Idea: formatting function for easy localization of strings

Problem: when translating applications into other languages (more often we are faced with the Russification of English-language products), support for plural forms of numbers most often suffers. For example, “1 note, 2 notes, 5 notes,” or the supposedly universal “1 file (s)” , etc. The fact is that in all programming languages it is usually not further than the version of sprintf () or some kind of template engine, and support for multiple forms must be programmed each time with handles: if N = 1, then “1 note”, otherwise “N notes” . And doing it every time is lazy. This task is partially solved by the gettext framework, where there is the concept of several variants of a localized string, but this doesn’t make life much easier, because there can be several parts depending on numbers (“Found 23 files in 3 folders”), and then pieces of lines must then be glued together anyway.

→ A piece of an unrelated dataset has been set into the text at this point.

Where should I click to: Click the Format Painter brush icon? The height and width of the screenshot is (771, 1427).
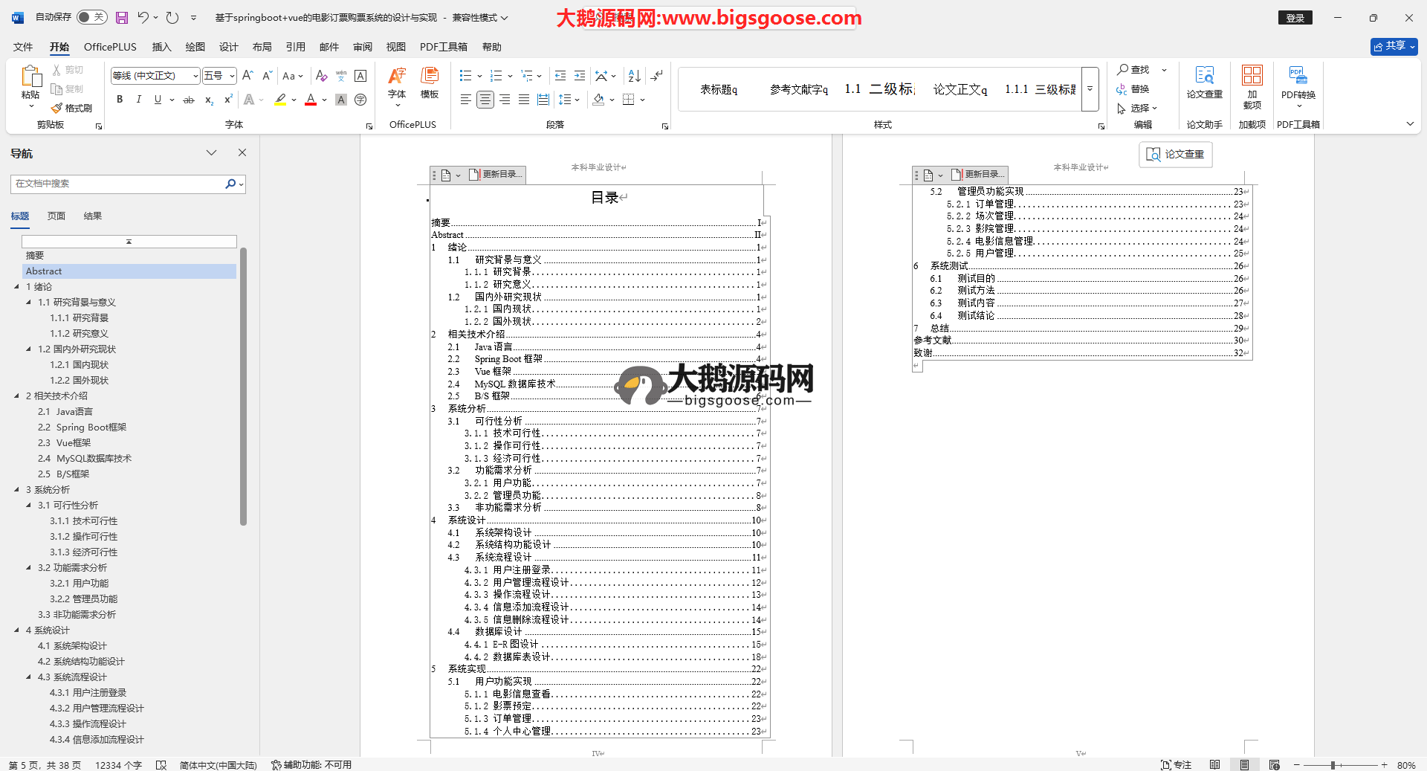[x=57, y=109]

Therefore, I came up with the following idea: why not come up with a common format, microlanguage (by analogy with the well-established format format () or sprintf () function), to address this problem and simplify the writing of the localized code in the future.

As is known, in different languages a different number of plural forms of numbers. There are two of them in English ( “1 file” , “many files” ). There are three in Russian ( “1 file” , “2 files” , “many files” ). In Arabic, in general, as Pootle tells us, as many as 6 pieces. Therefore, we need to be able to set directly in the string a set of several substrings and a parameter on which the choice of these substrings depends.
')
The proposed format of the substring with multiple options:
{%COUNTER%|FORM0|FORM1|FORM2[|FORM3][|FORM4][|...]}

Where
%COUNTER% is a kind of variable name that can have values [0,1,2,3, ...]
FORM0 is the string version for COUNTER = 0 (this is a special case, usually requiring a separate message)
FORM1 , FORM2 , etc. - These are alternative text variants for each plural form of the given language; for English it will be two options, for Russian - three, etc.

English example:
{%F%|No files|1 file|%F% files} found in {%D%|0 folders|1 folder|%D% folders}.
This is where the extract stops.